Yesterday, after three days dilly-dally-dithering, I finally went to the doctor to see about my fortnight of sore throatyness that these past few days has become swallow-ow!-swallow-ow! with a bunch of zzzzzzzzzz (stagger, stagger) zzzzzzzzzzz.
"Hooray!", we must cheer (we who sometimes get burny/itchy side effects from antibiotics), for it doesn't seem to be bacterial. Strep test negative.
"It's probably just mono," said the doctor. "You probably had mono at some point and..." and I don't really remember the rest because I was too busy exclaiming, "Why, YES, I did have give up a YEAR of my life to mono in my twenties!" and other "Whoa! Whoa!" remarks.
If I'd been more on my game I would've asked why I'm (probably - we didn't bother with the proper blood test) having a mono outbreak now, nearly 20 years later - like, am I more run down than usual or something? - but casual, imprecise, absolutely non-scientific chats with Uncle Google have led me to just shrug. These things happen.
On the plus side, all of my vitals were good and apparently I've lost 10 pounds since I last visited this doc, when I had "walking pneumonia" over a year ago. "Good job," said the nurse. "Keep up what you're doing." Um, sitting on the sofa all day, dividing my time between genealogy and Facebook and the next bread-and-cheese snack, except for when we go out to eat or dive into monster blue-raspberry Icees at the movies? Sounds like an untapped book deal to me...
Then today, IT arrived:
Oh. Wait. I have certified gunky mouth. Should I be taking this test? What if the results come back like below?
So I called Utah and was reassured that as long as I didn't take any medicine during the 30-minute "no food or drink" window before the drool event commenced, I'd be fine.

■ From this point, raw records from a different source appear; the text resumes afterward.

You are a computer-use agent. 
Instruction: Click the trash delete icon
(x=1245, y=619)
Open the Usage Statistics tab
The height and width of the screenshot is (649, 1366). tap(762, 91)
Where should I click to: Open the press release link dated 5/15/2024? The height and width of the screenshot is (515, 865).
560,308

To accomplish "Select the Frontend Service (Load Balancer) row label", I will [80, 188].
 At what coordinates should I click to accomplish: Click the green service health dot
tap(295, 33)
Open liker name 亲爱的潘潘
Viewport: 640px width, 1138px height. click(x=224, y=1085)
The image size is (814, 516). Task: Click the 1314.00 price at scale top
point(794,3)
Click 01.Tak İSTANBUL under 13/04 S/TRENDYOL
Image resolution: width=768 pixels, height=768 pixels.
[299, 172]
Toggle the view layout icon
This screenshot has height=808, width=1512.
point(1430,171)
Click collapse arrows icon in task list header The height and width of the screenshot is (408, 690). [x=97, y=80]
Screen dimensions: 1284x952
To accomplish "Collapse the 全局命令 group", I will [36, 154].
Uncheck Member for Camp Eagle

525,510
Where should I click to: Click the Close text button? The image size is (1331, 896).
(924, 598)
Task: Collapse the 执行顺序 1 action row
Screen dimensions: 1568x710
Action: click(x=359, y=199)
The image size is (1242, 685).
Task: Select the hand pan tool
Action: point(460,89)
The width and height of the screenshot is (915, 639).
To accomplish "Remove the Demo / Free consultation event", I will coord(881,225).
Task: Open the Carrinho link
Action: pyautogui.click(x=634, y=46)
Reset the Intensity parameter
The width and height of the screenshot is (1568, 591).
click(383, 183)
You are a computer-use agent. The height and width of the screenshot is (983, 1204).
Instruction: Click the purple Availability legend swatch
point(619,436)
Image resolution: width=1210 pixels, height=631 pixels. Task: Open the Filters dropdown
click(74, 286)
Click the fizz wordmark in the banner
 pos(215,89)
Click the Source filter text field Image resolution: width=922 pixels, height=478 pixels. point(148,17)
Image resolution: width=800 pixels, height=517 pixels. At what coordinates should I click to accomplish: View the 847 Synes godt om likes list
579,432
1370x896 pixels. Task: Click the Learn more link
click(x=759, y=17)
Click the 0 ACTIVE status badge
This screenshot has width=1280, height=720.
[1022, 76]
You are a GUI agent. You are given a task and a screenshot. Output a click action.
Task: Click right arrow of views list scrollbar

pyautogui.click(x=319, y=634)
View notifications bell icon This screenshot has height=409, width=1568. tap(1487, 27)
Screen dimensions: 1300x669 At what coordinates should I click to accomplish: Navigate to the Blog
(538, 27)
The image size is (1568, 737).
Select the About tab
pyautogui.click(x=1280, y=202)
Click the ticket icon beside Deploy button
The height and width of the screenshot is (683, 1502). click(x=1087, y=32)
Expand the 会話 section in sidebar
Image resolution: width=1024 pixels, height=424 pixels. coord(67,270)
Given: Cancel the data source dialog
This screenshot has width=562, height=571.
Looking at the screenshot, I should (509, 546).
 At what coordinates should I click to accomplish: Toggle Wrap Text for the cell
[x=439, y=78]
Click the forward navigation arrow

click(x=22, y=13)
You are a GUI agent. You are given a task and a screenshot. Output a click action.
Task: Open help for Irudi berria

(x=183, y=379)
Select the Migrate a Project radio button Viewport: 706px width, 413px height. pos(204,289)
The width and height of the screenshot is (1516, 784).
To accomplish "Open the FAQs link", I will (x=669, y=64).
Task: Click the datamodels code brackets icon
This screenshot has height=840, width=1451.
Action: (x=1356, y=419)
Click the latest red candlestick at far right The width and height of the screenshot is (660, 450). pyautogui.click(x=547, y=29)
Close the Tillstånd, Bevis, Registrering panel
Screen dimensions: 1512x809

Ah, the drool event. At first I didn't notice because I was all, ooo, it's like a snazzy Netflix thingie:
But then I looked at the instructions:
Wait, I thought this was a cheek scraping dealybob? With a sort of toothbrush-a-ma-jig and you scrape-scrape-scrape on cheek, wait a few hours, then scrape-scrape-scrape the other cheek?
But I guess that's those other companies, because for Ancestry we must drool for 2-5 minutes using this fancy equipment:
And here's the other side, with the circle around the part that says storage is supposed to take place within 15-30 C.
Um, this thing has been sitting in my mailbox for a day. In Las Vegas. Where we started welcoming a daily average of 40 C last month. Is this even going to work?
The circle looks kind of like my mouth is about to, for it's time to get drooling.
I volunteered Mike to be my spotter since I couldn't see the fill line as I salivated and didn't want to overfill. (THAT'S HOT.)
(Here's where I was going to put a video sharing his thoughts on the matter, but then I decided just to share it on Facebook. If this were a brand-creating, monetizing-happy blog, FB would be the bonus content... and by "bonus" I mean like when you used to buy a DVD and the "special features" would include the regular audio track... and the audio track in Dolby 5.1. That said, I always find my husband amusing, so perhaps the video will find its way here when I'm less lazy.)
Update: I joined Vimeo, finally. The video will be done processing and appear below in about an hourish. (I don't know why I didn't want to put it on YouTube, even with comments off. Or Flickr. I could've just put it on Flickr. Duh.)
P.S. My voice has become increasingly nasal/flat over the years, especially when not speaking at long, relaxed lengths, but it's even more so here because of the tonsillitis. I won't say "don't judge" because I'm totally judging myself. I used to be known for a nice speaking voice so I don't know what happened other than it's been happening for several years and I haven't bothered to stop it. (I suspect it's a combo of Midwestern roots followed by living in Texas for yonks all muddied together, then sprinkled with fistfuls of hesitance and cynicism, and smoothed over with a monotone that hints at my deadened emotions... not that I've given this a lot of thought, or anything. Cough.)
Update Again: Here he be...
And if you missed it at the end of the clip, here Mike is, holding the result. With pride, I like to think.
We stopped at the post office on the way to dinner. My spit-tube is on its way to the lab!